一、凸包及其概念
凸包(Convex Hull)是计算几何中的一个重要概念。在一个实数向量空间中,对于给定的点集,凸包是指包含这些点的最小凸多边形。在二维平面上,凸包可以形象地理解为用一个橡皮圈将所有点紧紧包裹起来,橡皮圈最终形成的形状就是凸包。
二、Graham Scan算法原理
Graham Scan算法是一种高效的凸包求解算法,其时间复杂度为 (O(n \log n))。其核心思想是通过极角排序和栈操作来逐步构建凸包。具体步骤如下:
- 寻找基准点:在所有点中找到纵坐标最小的点,若纵坐标相同,则取横坐标最小的点,记为基准点 ( p_0 )。该点一定在凸包上。
- 极角排序:将除基准点外的其他点按照与基准点的极角进行排序。极角是指从基准点出发,逆时针旋转到目标点的角度。若极角相同,则按距离基准点的远近排序。
- 构建凸包:使用栈来构建凸包。先将基准点和排序后的第一个点入栈。然后依次处理排序后的每个点,对于当前点,检查其与栈顶两个点形成的向量方向。如果形成的是左转(逆时针),则将当前点入栈;如果是右转(顺时针),则弹出栈顶点,继续检查,直到形成左转或栈中只剩一个点。
三、代码实现
以下是使用C++实现的Graham Scan算法代码:
#include <iostream>
#include <stack>
#include <stdlib.h>
using namespace std;
struct Point {
int x, y;
};
// A global point needed for sorting points with reference
// to the first point.
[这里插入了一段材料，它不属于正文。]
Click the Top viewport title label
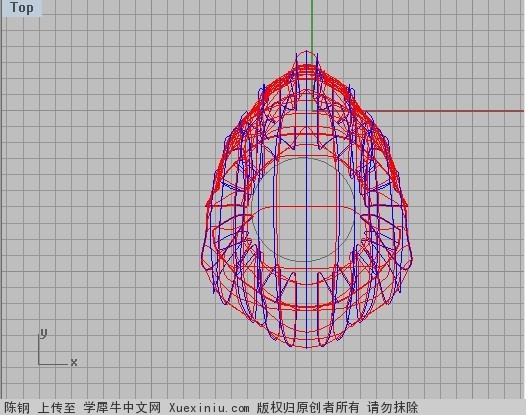The height and width of the screenshot is (415, 526). tap(21, 7)

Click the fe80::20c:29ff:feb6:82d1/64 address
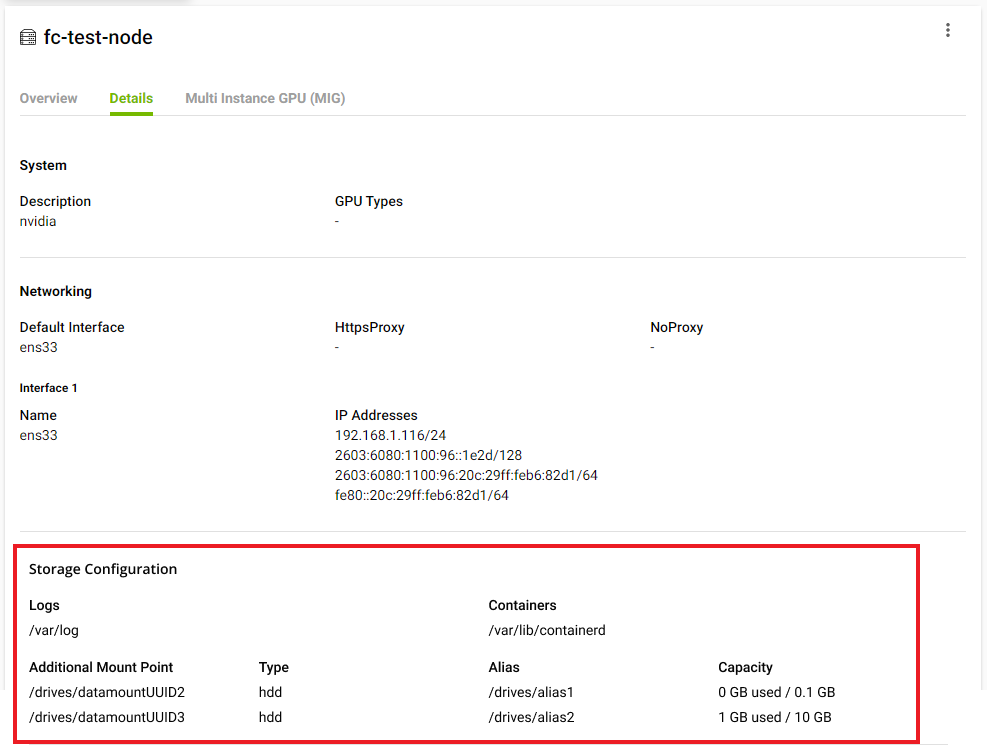(x=421, y=495)
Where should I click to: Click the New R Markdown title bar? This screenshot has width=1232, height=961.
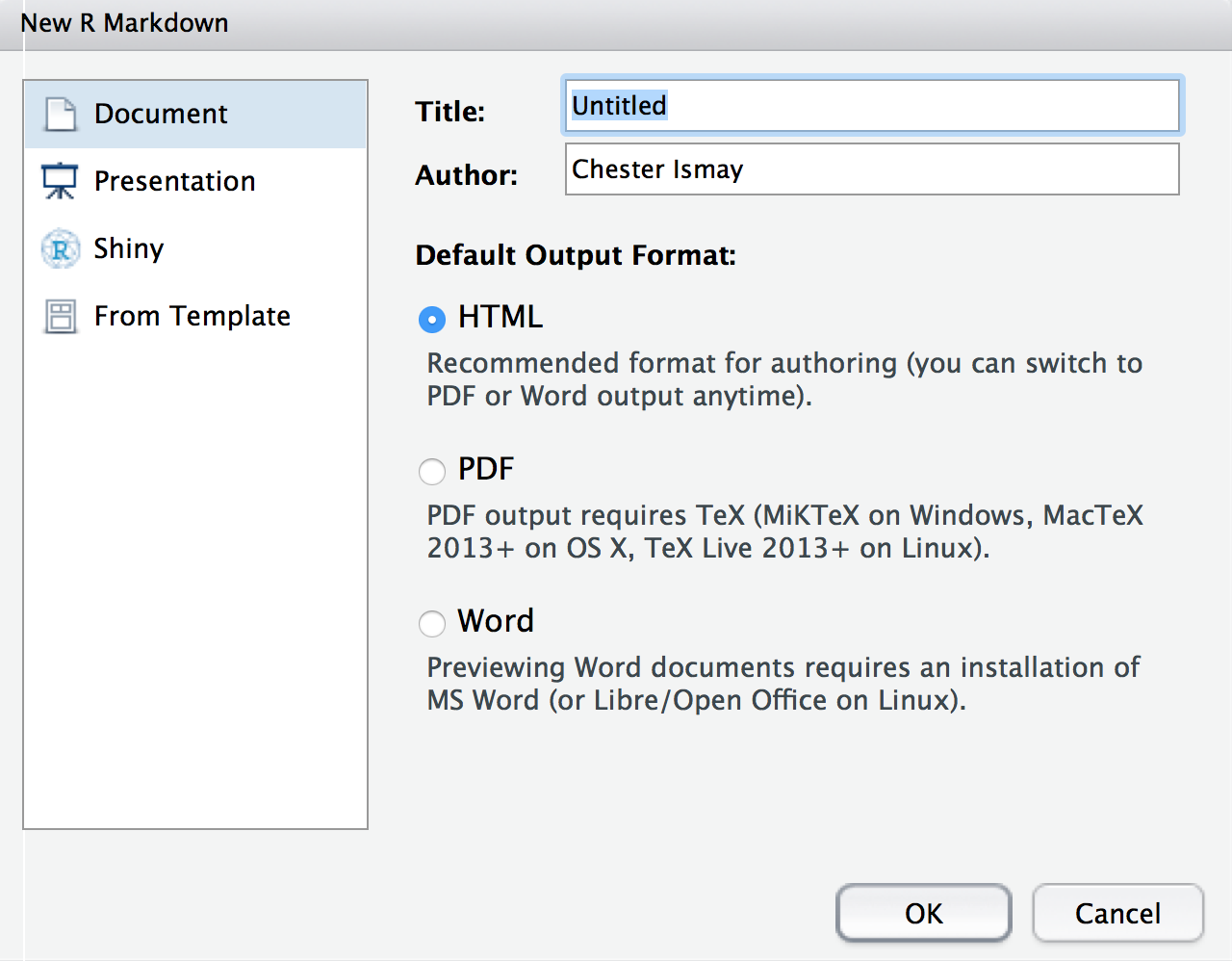pyautogui.click(x=616, y=23)
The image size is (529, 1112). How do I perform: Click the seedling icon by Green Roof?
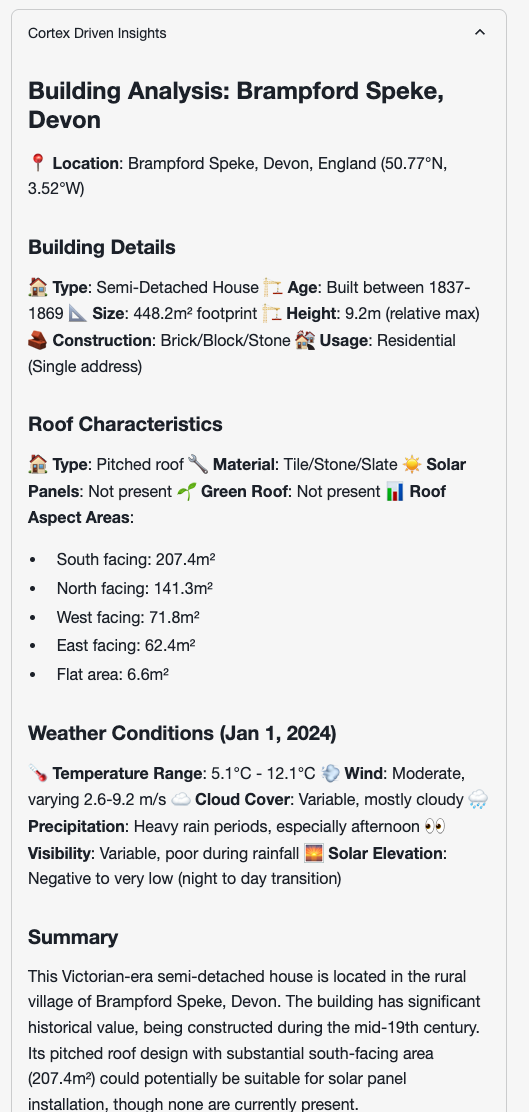tap(186, 491)
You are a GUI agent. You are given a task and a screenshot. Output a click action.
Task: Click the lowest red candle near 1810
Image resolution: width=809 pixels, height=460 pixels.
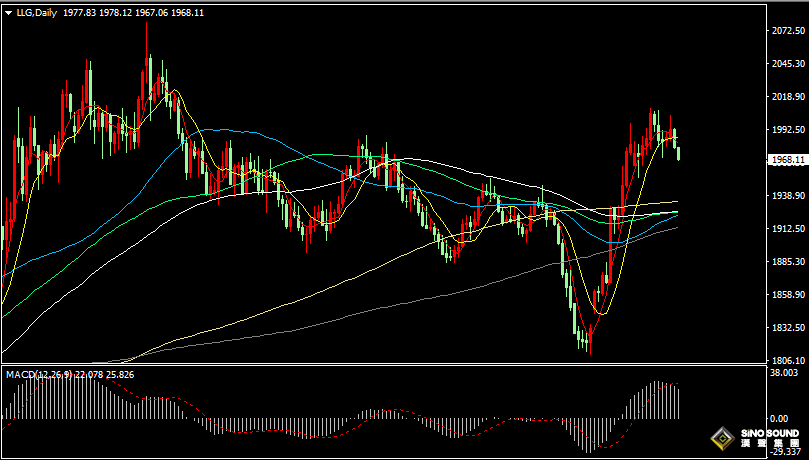pyautogui.click(x=590, y=343)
Used in compare function of qsort()
Point p0;
// A utility function to find next to top in a stack
Point nextToTop(stack<Point> &S) {
Point p = S.top();
S.pop();
Point res = S.top();
S.push(p);
return res;
}
// A utility function to swap two points
void swap(Point &p1, Point &p2) {
Point temp = p1;
p1 = p2;
p2 = temp;
}
// A utility function to return square of distance
// between p1 and p2
int distSq(Point p1, Point p2) {
return (p1.x - p2.x) * (p1.x - p2.x) + (p1.y - p2.y) * (p1.y - p2.y);
}
// To find orientation of ordered triplet (p, q, r).
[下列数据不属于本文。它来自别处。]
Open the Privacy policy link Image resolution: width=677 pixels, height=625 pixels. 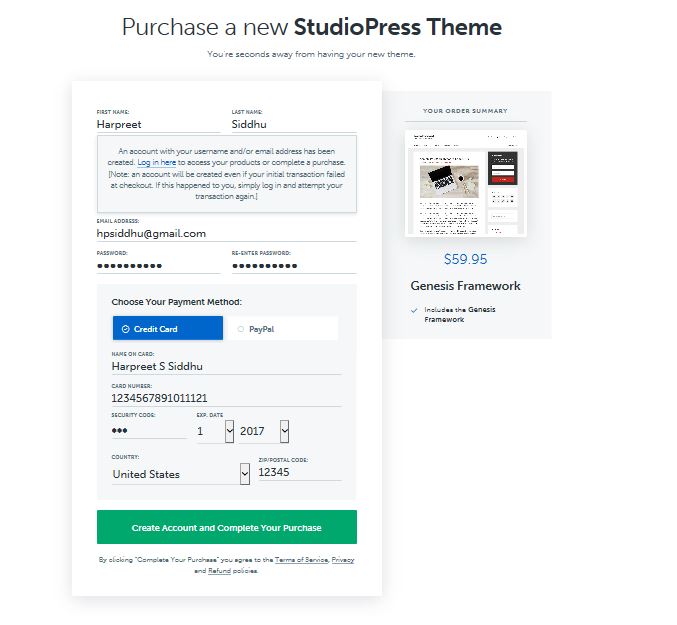click(343, 560)
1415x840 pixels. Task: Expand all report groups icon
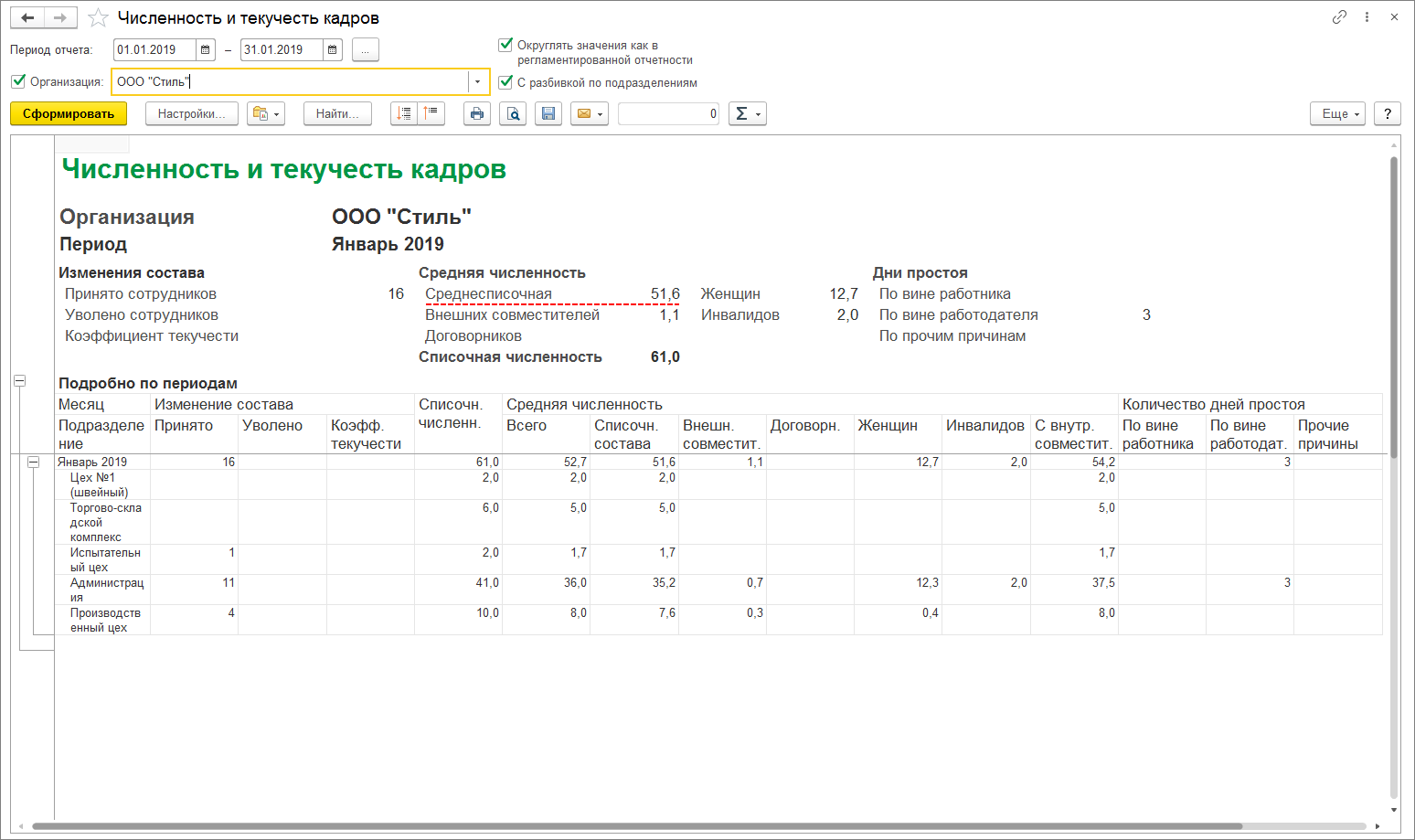404,113
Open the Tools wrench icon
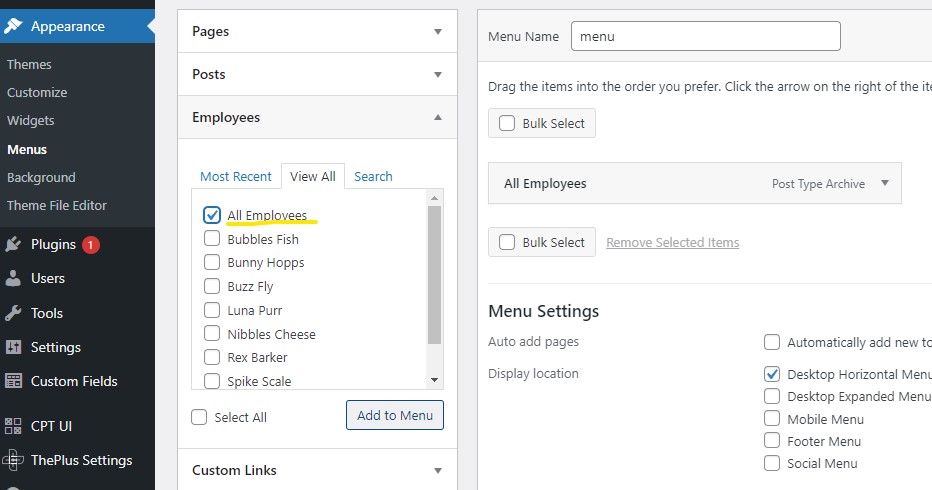This screenshot has width=932, height=490. [x=13, y=313]
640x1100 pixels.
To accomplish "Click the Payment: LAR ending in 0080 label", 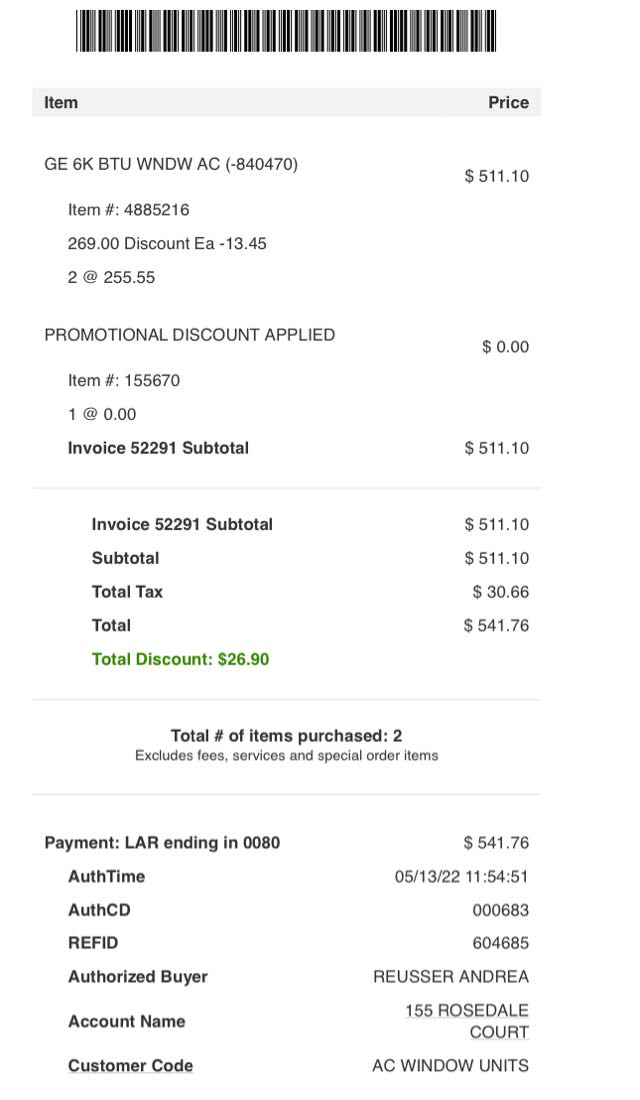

// The function returns following values
// 0 --> p, q and r are collinear
// 1 --> Clockwise
// 2 --> Counterclockwise
int orientation(Point p, Point q, Point r) {
int val = (q.y - p.y) * (r.x - q.x) - (q.x - p.x) * (r.y - q.y);
if (val == 0) return 0; // collinear
return (val > 0) ? 1 : 2; // clock or counterclock wise
}
// A function used by library function qsort() to sort an array of
// points with respect to the first point
int compare(const void *vp1, const void *vp2) {
Point *p1 = (Point *)vp1;
Point *p2 = (Point *)vp2;
// Find orientation
int o = orientation(p0, *p1, *p2);
if (o == 0)
return (distSq(p0, *p2) >= distSq(p0, *p1)) ? -1 : 1;
return (o == 2) ? -1 : 1;
}
// Prints convex hull of a set of n points.
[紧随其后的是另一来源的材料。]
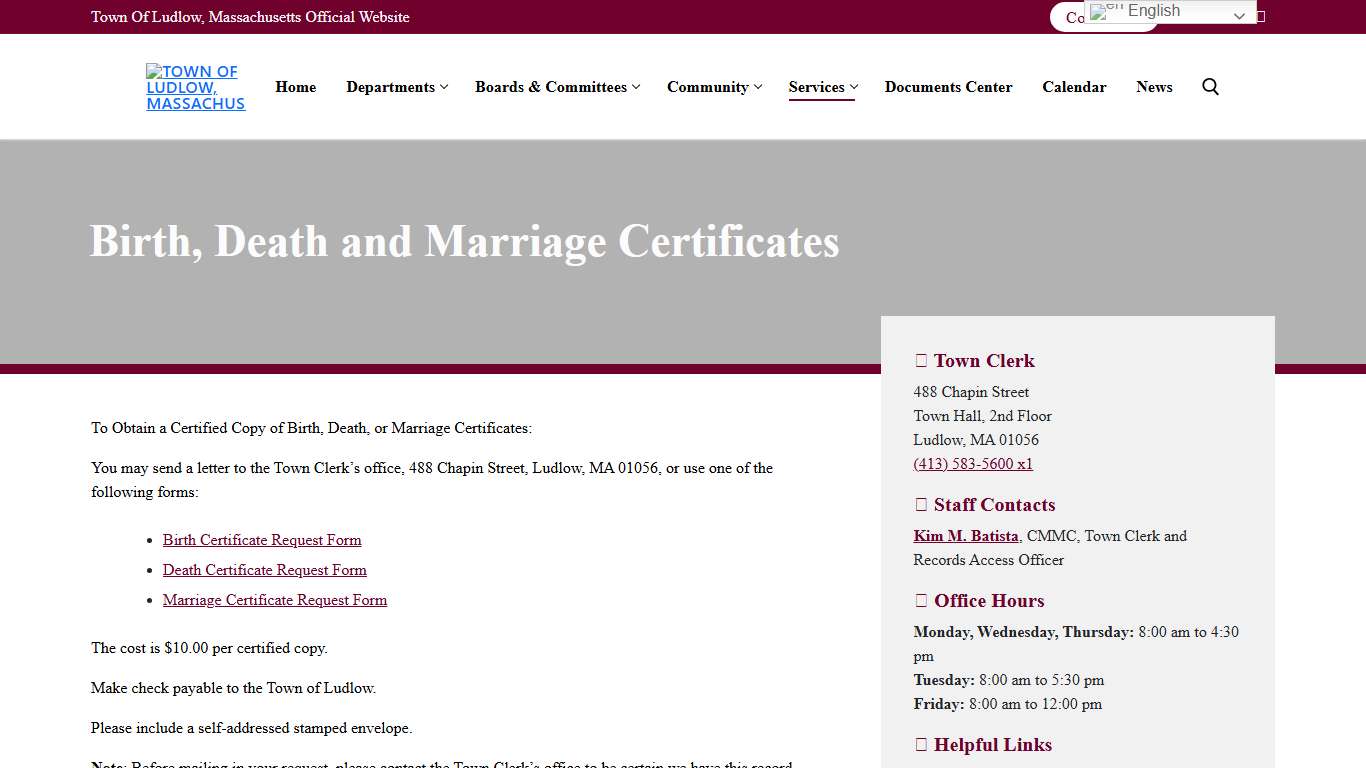Call the (413) 583-5600 x1 phone link
Screen dimensions: 1366x768
972,463
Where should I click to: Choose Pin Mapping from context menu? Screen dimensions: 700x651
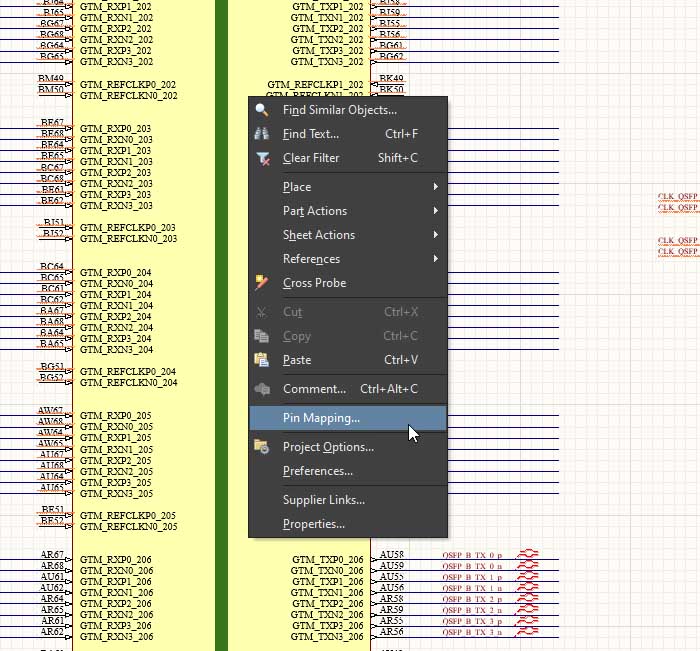(x=321, y=418)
void convexHull(Point points[], int n) {
// Find the bottommost point
int ymin = points[0].y, min = 0;
for (int i = 1; i < n; i++) {
int y = points[i].y;
// Pick the bottom-most or choose the left
// most point in case of tie
if ((y < ymin) || (ymin == y && points[i].x < points[min].x)) {
ymin = points[i].y;
min = i;
}
}
// Place the bottom-most point at first position
swap(points[0], points[min]);
// Sort n-1 points with respect to the first point.
// A point p1 comes before p2 in sorted output if p2
// has larger polar angle (in counterclockwise
// direction) than p1
p0 = points[0];
qsort(&points[1], n - 1, sizeof(Point), compare);
// If two or more points make same angle with p0,
// Remove all but the one that is farthest from p0
// Remember that, in above sorting, our criteria was
// to keep the farthest point at the end when more than
// one points have same angle.
int m = 1; // Initialize size of modified array
for (int i = 1; i < n; i++) {
// Keep removing i while angle of i and i+1 is same
// with respect to p0
while (i < n - 1 && orientation(p0, points[i], points[i + 1]) == 0)
i++;
points[m] = points[i];
m++; // Update size of modified array
}
// If modified array of points has less than 3 points,
// convex hull is not possible
if (m < 3) return;
// Create an empty stack and push first three points
// to it.
stack<Point> S;
S.push(points[0]);
S.push(points[1]);
S.push(points[2]);
// Process remaining n-3 points
for (int i = 3; i < m; i++) {
// Keep removing top while the angle formed by
// points next-to-top, top, and points[i] makes
// a non-left turn
while (S.size() > 1 && orientation(nextToTop(S), S.top(), points[i]) != 2)
S.pop();
S.push(points[i]);
}
// Now stack has the output points, print contents of stack
while (!S.empty()) {
Point p = S.top();
cout << "(" << p.x << ", " << p.y << ")" << endl;
S.pop();
}
}
// Driver program to test above functions
int main() {
Point points[] = {{0, 3}, {1, 1}, {2, 2}, {4, 4}, {0, 0}, {1, 2}, {3, 1}, {3, 3}};
int n = sizeof(points) / sizeof(points[0]);
convexHull(points, n);
return 0;
}
四、总结
Graham Scan算法是一种经典的计算几何算法,用于求解二维平面上点集的凸包。它通过极角排序和栈操作,高效地构建凸包,时间复杂度为 O ( n log n ) O(n \log n) O(nlogn)。该算法在计算机图形学、图像处理、碰撞检测等领域有广泛的应用。